Although gastroenterologists need to learn about the safety issues involving S1P receptor modulators, they are not daunting, and the tradeoff is the convenience of oral dosing of these medications. I think these agents will be used more and more as patients learn about the availability of oral medication to treat their moderately to severely active ulcerative colitis.
G&H What research needs remain regarding these S1P receptor modulators?
BS We would love to see much more real-world evidence than we have so far. It is still early with this new class of agents. Over the next year or two, I think we will see abundant evidence of the efficacy of these agents and that data from the clinical trials translate well to the real world. More investigation is also needed to better predict who is more likely to respond to this class of agents. There have been some suggestions from analyses of subsets of patients included in the trials, but it would be better to be more precise. It would also be helpful to be able to predict more precisely who should not receive these medications because of risks of adverse events, although these medications have excellent safety profiles.
It also needs to be determined whether this class of medications might be effective in Crohn’s disease. A recent press release about the YELLOWSTONE phase 3 program for ozanimod in Crohn’s disease reported that the study did not meet its primary endpoint of clinical remission at week 12. More information is needed to understand why that might have been the case and whether etrasimod or other agents in this class might be effective in Crohn’s disease.

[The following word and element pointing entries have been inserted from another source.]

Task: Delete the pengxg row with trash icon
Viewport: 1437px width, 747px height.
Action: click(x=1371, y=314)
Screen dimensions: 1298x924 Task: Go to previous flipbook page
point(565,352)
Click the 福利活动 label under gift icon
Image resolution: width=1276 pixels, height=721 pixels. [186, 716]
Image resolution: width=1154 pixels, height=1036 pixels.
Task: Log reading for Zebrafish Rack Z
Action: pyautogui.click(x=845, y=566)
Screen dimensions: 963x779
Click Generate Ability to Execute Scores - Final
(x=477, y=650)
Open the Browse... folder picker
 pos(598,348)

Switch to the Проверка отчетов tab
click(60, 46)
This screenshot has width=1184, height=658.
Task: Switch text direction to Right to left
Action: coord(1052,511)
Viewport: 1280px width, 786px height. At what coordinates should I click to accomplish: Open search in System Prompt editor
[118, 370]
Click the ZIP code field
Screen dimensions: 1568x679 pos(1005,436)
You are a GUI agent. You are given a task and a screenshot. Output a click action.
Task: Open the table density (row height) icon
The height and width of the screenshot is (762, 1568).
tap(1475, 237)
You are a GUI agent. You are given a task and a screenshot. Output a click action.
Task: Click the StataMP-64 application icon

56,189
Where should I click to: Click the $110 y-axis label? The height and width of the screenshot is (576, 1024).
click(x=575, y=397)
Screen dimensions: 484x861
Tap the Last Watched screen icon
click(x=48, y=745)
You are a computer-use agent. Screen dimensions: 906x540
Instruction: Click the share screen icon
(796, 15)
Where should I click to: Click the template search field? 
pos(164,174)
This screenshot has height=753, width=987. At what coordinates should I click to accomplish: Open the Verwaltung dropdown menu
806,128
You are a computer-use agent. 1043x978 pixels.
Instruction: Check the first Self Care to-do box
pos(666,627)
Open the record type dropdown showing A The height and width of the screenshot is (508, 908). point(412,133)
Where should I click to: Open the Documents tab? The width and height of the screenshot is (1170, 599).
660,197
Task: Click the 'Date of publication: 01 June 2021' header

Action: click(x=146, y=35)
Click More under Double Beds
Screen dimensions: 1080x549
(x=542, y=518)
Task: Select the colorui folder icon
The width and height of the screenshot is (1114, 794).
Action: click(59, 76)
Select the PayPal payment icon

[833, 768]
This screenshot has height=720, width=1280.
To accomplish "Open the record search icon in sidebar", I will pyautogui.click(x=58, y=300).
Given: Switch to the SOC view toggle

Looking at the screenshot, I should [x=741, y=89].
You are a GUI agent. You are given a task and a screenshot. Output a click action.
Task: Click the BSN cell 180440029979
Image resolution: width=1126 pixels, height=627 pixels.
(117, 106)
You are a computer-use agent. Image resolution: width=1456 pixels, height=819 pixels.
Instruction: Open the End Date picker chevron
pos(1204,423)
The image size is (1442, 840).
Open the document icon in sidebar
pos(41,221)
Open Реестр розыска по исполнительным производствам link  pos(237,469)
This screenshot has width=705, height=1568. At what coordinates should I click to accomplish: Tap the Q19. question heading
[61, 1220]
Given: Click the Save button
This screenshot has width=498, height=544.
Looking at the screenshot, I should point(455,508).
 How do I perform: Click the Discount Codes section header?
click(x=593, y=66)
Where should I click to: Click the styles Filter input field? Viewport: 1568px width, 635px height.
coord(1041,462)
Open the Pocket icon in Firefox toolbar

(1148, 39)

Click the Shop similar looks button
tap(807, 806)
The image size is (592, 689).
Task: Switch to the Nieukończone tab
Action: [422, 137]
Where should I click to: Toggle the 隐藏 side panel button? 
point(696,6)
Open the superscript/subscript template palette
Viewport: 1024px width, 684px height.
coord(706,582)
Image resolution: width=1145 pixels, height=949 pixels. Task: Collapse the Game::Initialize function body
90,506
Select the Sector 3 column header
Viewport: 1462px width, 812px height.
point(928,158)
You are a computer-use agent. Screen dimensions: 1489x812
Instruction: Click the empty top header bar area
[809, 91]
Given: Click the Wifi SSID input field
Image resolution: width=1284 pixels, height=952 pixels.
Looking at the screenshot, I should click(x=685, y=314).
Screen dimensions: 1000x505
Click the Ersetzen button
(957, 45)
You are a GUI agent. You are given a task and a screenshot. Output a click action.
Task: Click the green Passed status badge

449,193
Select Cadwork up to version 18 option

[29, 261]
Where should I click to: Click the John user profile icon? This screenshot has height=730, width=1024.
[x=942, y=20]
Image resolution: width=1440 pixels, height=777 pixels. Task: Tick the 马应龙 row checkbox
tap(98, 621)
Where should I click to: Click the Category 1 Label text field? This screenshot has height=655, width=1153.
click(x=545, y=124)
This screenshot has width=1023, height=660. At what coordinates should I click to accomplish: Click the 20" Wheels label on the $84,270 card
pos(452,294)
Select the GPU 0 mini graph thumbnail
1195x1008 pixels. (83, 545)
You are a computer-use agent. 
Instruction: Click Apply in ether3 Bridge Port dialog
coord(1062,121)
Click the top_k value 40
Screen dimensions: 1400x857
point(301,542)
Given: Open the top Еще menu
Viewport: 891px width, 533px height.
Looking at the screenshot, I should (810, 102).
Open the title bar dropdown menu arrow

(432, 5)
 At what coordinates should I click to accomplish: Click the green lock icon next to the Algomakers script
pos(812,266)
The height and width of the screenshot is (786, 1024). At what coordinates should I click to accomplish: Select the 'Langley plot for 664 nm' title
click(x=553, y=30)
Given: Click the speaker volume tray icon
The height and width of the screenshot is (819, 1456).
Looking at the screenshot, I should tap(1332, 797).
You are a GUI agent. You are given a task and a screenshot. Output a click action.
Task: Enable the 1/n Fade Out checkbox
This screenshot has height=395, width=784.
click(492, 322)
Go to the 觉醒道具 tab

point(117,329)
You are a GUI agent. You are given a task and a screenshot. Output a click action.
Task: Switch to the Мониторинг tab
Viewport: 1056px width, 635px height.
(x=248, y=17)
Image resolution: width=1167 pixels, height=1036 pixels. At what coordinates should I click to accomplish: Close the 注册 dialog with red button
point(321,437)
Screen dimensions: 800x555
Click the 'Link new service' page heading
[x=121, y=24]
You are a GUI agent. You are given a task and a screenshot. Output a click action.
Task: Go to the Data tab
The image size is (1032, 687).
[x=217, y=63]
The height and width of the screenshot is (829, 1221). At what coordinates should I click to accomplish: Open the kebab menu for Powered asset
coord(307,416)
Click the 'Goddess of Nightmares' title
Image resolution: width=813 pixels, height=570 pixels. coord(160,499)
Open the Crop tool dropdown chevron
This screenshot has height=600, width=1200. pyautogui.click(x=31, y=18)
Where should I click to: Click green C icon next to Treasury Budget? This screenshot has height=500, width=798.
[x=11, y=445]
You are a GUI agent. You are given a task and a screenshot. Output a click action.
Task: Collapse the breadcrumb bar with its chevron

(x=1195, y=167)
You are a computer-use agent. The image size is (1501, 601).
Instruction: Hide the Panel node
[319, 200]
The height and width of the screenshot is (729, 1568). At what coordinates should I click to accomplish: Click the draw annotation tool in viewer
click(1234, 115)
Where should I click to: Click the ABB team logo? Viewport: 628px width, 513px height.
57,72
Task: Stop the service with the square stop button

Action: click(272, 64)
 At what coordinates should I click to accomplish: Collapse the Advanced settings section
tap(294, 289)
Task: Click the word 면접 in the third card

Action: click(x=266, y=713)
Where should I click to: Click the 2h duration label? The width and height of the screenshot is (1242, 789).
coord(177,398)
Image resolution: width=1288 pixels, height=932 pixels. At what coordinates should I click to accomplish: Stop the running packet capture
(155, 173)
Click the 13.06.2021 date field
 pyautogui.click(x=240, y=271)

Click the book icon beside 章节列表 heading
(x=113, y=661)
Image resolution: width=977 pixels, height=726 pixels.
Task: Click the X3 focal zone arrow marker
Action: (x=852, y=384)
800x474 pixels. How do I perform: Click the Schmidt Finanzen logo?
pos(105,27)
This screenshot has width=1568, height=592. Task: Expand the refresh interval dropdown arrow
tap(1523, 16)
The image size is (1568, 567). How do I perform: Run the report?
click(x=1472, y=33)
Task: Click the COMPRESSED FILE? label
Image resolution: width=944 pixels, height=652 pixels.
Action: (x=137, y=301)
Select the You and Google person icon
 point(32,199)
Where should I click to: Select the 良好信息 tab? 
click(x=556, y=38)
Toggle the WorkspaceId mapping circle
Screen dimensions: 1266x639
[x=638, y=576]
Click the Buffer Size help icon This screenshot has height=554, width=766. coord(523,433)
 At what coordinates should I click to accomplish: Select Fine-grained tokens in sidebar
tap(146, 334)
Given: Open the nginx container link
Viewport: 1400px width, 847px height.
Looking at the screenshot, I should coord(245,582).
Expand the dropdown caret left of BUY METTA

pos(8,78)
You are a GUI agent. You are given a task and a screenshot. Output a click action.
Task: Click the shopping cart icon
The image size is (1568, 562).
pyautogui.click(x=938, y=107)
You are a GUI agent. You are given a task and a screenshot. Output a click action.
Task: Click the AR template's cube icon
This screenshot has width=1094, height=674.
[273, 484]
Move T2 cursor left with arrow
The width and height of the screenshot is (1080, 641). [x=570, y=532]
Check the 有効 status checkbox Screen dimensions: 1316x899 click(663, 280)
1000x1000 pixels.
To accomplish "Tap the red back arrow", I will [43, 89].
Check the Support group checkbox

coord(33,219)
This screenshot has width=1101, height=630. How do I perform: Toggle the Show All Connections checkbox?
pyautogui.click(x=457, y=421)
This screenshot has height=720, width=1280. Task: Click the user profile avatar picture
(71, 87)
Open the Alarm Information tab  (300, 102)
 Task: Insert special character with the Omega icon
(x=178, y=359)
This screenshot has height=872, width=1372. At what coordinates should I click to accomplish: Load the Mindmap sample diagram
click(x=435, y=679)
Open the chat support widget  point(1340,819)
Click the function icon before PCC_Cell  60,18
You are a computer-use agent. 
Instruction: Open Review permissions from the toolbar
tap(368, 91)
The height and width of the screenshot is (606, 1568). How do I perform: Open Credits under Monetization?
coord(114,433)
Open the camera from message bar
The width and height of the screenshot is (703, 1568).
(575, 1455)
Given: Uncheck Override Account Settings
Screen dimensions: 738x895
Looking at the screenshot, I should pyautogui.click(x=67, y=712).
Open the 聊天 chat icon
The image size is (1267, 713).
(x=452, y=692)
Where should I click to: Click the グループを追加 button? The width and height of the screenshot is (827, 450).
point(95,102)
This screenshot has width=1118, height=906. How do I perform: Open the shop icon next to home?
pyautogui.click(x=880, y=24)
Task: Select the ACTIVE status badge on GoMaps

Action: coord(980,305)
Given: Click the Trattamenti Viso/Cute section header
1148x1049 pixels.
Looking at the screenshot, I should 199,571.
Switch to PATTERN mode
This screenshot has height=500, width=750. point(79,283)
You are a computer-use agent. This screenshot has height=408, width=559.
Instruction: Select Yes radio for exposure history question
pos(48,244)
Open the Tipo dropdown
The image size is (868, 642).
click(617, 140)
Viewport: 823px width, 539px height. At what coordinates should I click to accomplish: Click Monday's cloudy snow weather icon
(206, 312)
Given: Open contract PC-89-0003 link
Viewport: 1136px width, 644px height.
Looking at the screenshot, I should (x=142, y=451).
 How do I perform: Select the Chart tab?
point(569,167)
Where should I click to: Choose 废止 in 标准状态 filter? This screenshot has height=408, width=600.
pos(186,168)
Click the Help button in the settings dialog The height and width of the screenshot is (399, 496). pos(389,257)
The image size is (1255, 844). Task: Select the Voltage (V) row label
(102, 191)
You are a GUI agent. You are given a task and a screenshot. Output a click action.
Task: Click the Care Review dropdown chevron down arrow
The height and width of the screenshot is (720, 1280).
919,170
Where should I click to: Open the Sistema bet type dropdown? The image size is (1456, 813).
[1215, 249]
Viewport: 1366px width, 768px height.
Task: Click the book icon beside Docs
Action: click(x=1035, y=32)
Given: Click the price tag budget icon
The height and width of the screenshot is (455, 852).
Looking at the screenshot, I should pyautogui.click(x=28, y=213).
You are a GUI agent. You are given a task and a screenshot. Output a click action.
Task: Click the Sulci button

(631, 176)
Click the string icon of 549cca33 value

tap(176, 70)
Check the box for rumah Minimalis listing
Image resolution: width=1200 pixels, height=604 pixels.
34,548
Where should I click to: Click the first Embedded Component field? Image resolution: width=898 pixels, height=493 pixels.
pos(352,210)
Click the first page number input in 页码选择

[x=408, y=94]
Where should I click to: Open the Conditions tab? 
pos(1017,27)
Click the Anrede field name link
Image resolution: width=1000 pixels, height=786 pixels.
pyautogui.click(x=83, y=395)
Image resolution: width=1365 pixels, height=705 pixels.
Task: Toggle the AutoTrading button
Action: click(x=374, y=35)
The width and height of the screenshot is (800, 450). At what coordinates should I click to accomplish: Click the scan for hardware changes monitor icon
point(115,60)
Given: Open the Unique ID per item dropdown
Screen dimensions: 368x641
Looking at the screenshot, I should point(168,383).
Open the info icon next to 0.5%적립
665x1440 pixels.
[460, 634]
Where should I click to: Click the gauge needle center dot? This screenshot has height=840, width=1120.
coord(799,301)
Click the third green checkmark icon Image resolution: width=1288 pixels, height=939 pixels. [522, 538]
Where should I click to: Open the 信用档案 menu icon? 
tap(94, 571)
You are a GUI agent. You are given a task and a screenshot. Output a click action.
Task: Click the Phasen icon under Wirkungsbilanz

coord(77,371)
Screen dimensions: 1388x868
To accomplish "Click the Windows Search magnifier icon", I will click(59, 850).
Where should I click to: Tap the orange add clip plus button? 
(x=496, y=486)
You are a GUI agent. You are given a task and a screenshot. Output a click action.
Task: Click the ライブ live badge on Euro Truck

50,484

At this past year’s Digestive Disease Week, data were presented on 2 other agents in this class. Amiselimod was investigated in a phase 2 study for mild to moderate ulcerative colitis and had positive results. I presented data on tamuzimod, which was effective in a phase 2 study of ulcerative colitis patients. Further research is awaited.
Finally, because S1P receptor modulators are safe oral agents, there is also a desire to think of them as a platform for combination therapy. One could consider, for example, combining these agents with anti–IL-23 antibodies, which are also quite safe, or an anti-p40 antibody such as ustekinumab. Those might be rational combinations to consider, but there may be many others as well.
Disclosures
Dr Sands reports honoraria for consulting and speaking from AbbVie, Bristol Myers Squibb, Celltrion, Janssen, Lilly, Takeda, and Pfizer, and honoraria for consulting and stock/stock options from Ventyx Biosciences.
Suggested Reading
Peyrin-Biroulet L, Dubinsky MC, Sands BE, et al. Efficacy and safety of etrasimod in patients with moderately to severely active isolated proctitis: results from the phase 3 ELEVATE UC clinical programme [published online April 13, 2024]. J Crohns Colitis. doi:10.1093/ecco-jcc/jjae038.
Sandborn WJ, Feagan BG, D’Haens G, et al; True North Study Group. Ozanimod as induction and maintenance therapy for ulcerative colitis. N Engl J Med. 2021;385(14):1280-1291.
Sandborn WJ, Vermeire S, Peyrin-Biroulet L, et al. Etrasimod as induction and maintenance therapy for ulcerative colitis (ELEVATE): two randomised, double-blind, placebo-controlled, phase 3 studies. Lancet. 2023;401(10383):1159-1171.
Sands BE, Schreiber S, Blumenstein I, Chiorean MV, Ungaro RC, Rubin DT. Clinician’s guide to using ozanimod for the treatment of ulcerative colitis. J Crohns Colitis. 2023;17(12):2012-2025.